Cotranscriptional splicing efficiencies differ within genes and between cell types

Pre-mRNA splicing is carried out by the spliceosome and involves splice site recognition, removal of introns, and ligation of exons. Components of the spliceosome have been shown to interact with the elongating RNA polymerase II (RNAPII), which is thought to allow splicing to occur concurrently with transcription. However, little is known about the regulation and efficiency of cotranscriptional splicing in human cells. In this study, we used Bru-seq and BruChase-seq to determine the cotranscriptional splicing efficiencies of 17,000 introns expressed across six human cell lines. We found that less than half of all introns across these six cell lines were cotranscriptionally spliced. Splicing efficiencies for individual introns showed variations across cell lines, suggesting that splicing may be regulated in a cell type–specific manner.
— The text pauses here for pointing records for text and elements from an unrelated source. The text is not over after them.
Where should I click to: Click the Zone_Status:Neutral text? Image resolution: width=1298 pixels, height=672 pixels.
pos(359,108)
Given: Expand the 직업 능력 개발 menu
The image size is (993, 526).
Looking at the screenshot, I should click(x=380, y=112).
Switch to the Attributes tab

Moreover, the splicing efficiency of introns varied within genes. The efficiency of cotranscriptional splicing did not correlate with gene length, intron position, splice site strengths, or the intron/neighboring exons GC content. However, we identified binding signals from multiple RNA-binding proteins (RBPs) that correlated with splicing efficiency, including core spliceosomal machinery components—such as SF3B4, U2AF1, and U2AF2 showing higher binding signals in poorly spliced introns. In addition, multiple RBPs, such as BUD13, PUM1, and SND1, showed preferential binding in exons that flank introns with high splicing efficiencies. The nascent RNA splicing patterns presented here across multiple cell types add to our understanding of the complexity in RNA splicing, wherein RNA-binding proteins may play important roles in determining splicing outcomes in a cell type– and intron-specific manner.